Prangamızdan tutsak düştüğümüz ilk Eylül'de güne son uyanışımız ve kahvaltımızdı ilklerin başlangıcında. Hüzün çöktü Kapadokya'ya, siyaha döndü mavi-beyaz bulutlar yanından, sağından, solundan, ortasından, kenarından geçtiğimiz, geçeceğimiz, ardımızda kalan her Peri Bacası hıçkırıklarına engel olurken hüzünlerimizde. Onca yolun farkında olmadan girdik otogara… Otobüsün basamağına ilk adımını atarken söylediğin 'Yerime oturduğumda gitmiş olmalısın, dayanamam' ile nasıl dayanacağımı, yitirdiğim aklımı arıyordum aslında üçüncü basamağına geldiğimde yolcu merdivenlerinin… Ayağım, elim, yüreğim, aklım, tüm uzuvlarım durmuş yitip gitmiştim mahşeri bir karanlığın dipsiz kuyularında… Ta ki gideceğim yön yerine, geldiğim yöne girene dek... Eylül’müydü, rüya mıydı, yaşamış mıydık, var mıydık?
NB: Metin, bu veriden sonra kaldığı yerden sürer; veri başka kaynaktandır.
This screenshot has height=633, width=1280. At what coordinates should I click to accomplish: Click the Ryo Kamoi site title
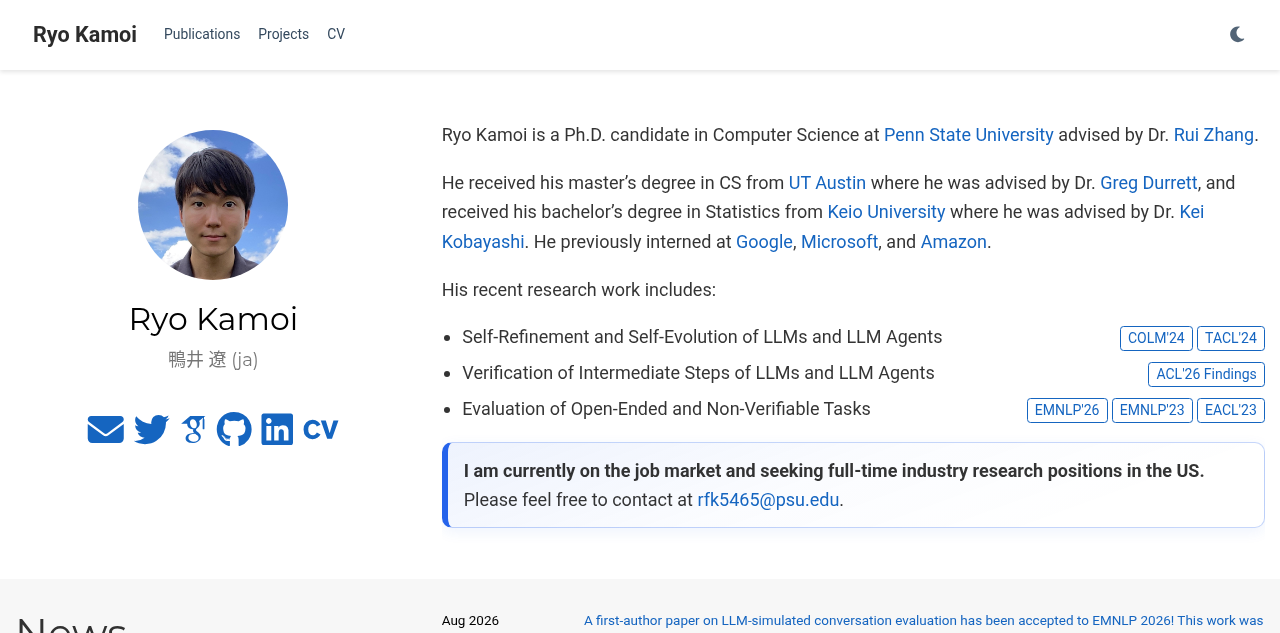(85, 34)
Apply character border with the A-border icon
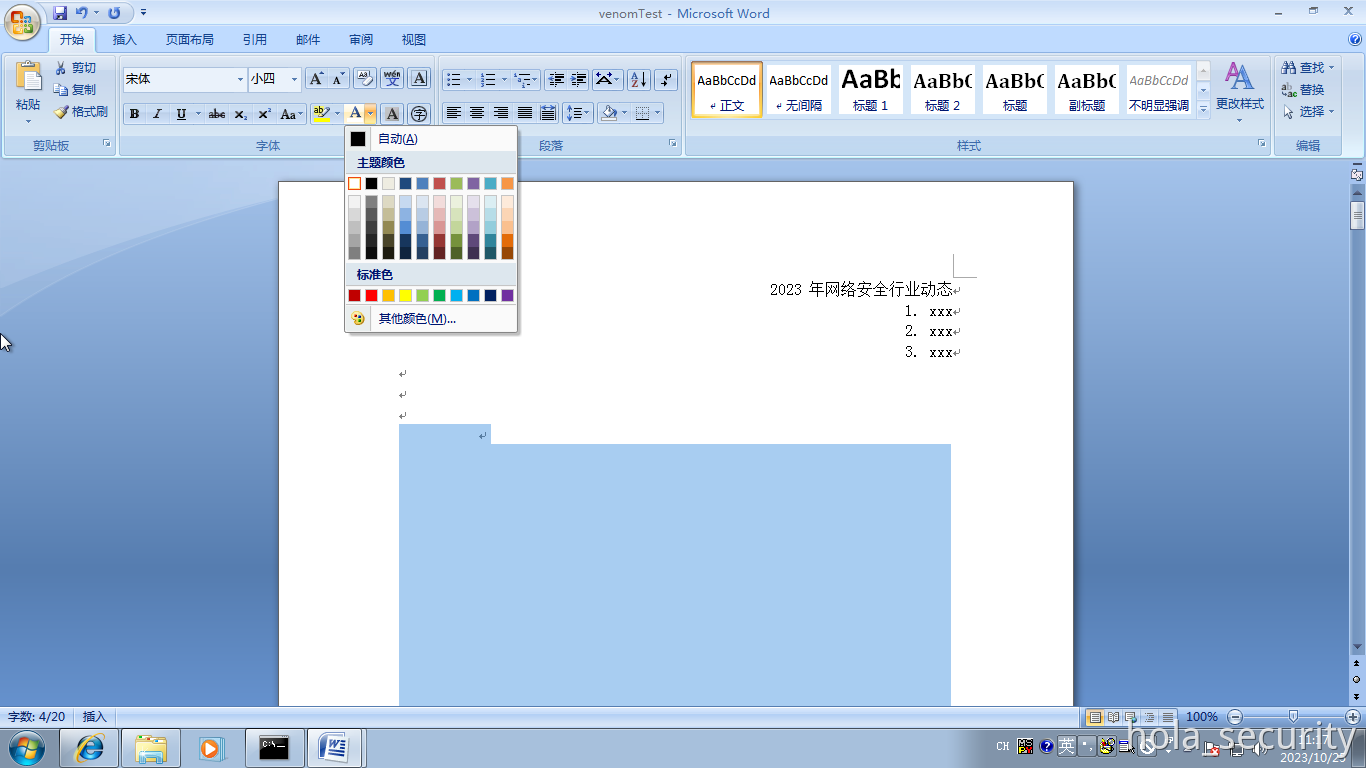This screenshot has width=1366, height=768. (x=419, y=78)
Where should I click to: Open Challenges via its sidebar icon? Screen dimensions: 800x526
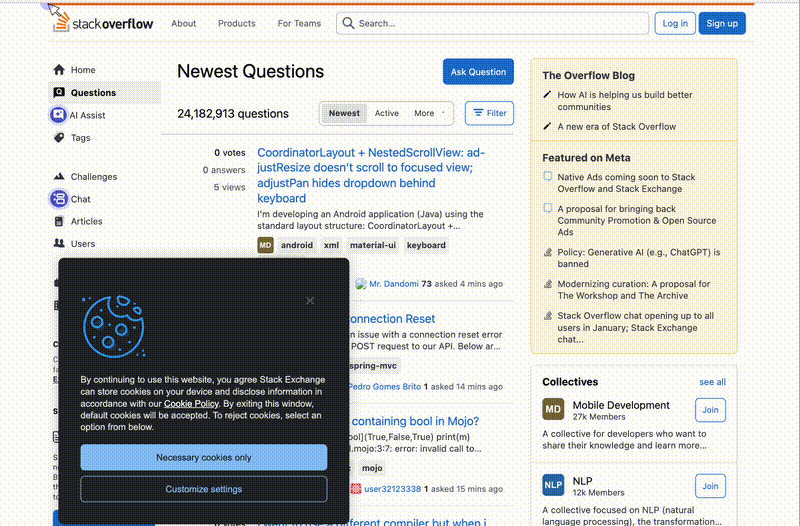click(60, 177)
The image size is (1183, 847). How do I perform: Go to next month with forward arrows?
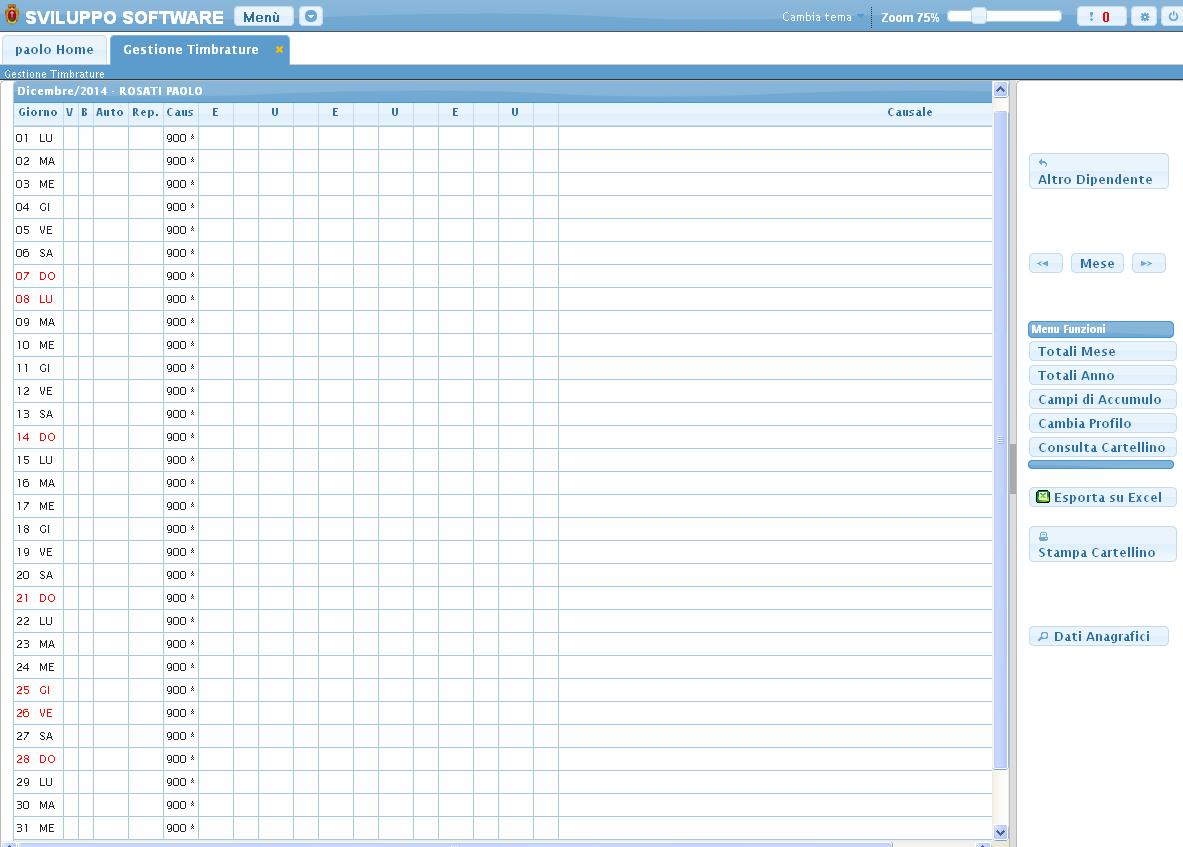pyautogui.click(x=1147, y=263)
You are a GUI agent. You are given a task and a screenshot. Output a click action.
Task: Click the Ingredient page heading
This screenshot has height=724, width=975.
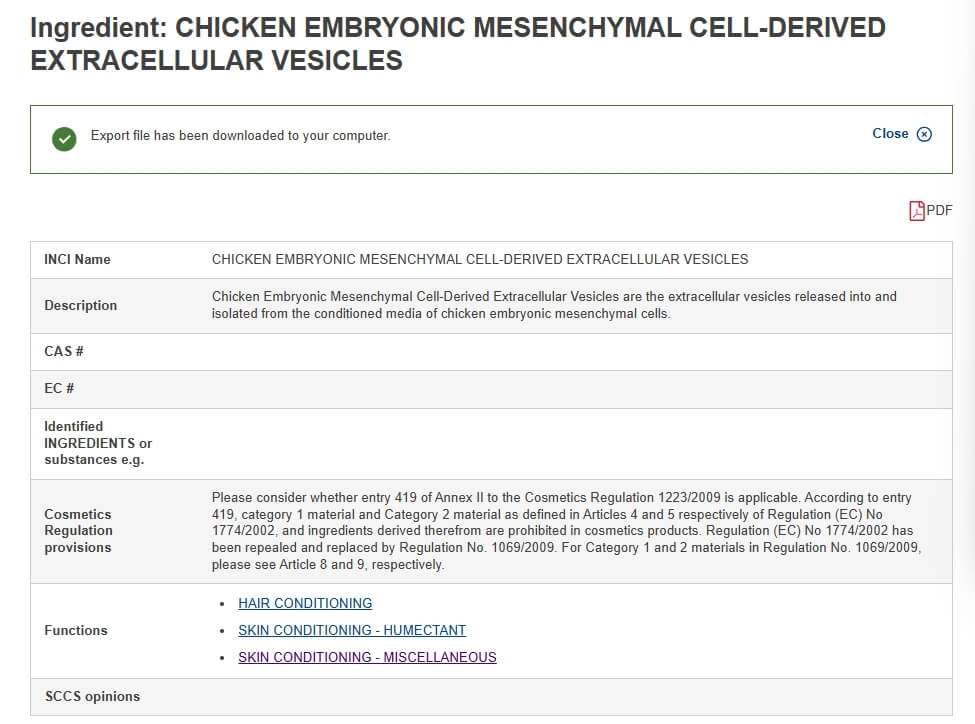[458, 44]
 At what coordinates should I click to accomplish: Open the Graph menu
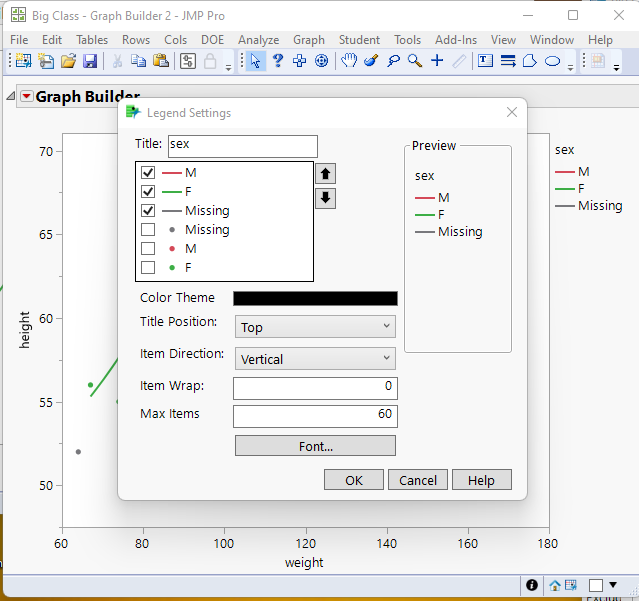(308, 40)
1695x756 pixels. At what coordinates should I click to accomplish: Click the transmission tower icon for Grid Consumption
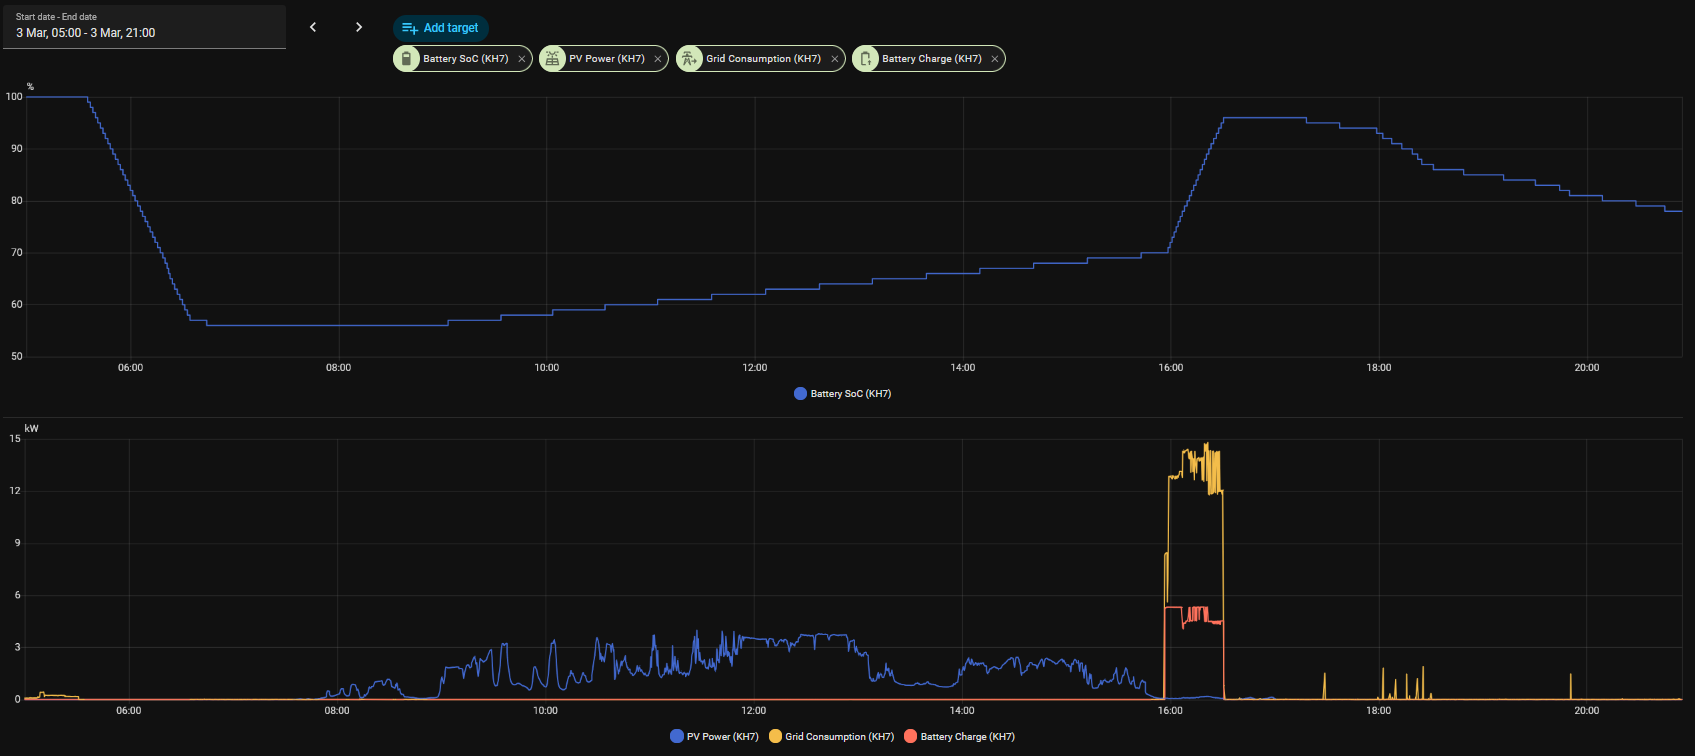689,59
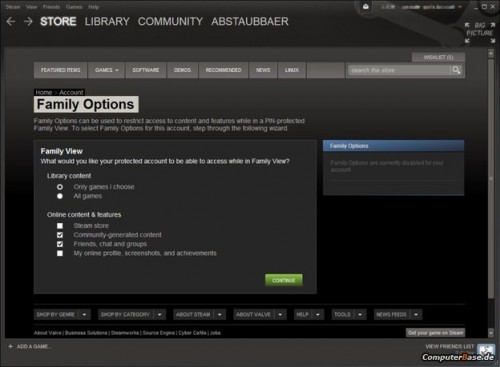Focus the search the store field

tap(399, 70)
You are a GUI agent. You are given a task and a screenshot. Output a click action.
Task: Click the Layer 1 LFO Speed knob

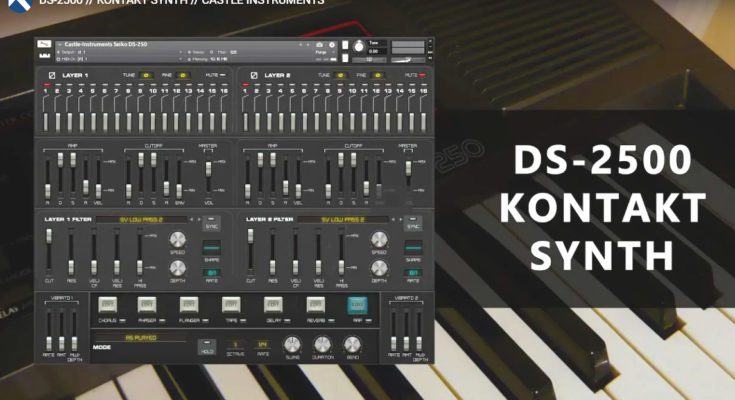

Dat dat diye uyaran otobüs şoförünün kornası olmasa kendime nasıl döneceğimi bilemiyorken uyanmıştım.. Yüreğime akıttığım gözyaşlarım bir benzin istasyonunda uykuya dalmam için zorlarken direksiyon başında beni ya sen şimdi hangi molada kaçıncı çayındaydın? Hostes kızın uyandırmalarının ardından… Hangi anılarımızı katıp, karıştırıp içiyordun çay kıvamında.. Beraber içtiğimiz sigara öksüz kaldı şimdi… Yoldaydım, yoldaydın, gidiyordun, gidiyordum, uzaklaşıyorduk.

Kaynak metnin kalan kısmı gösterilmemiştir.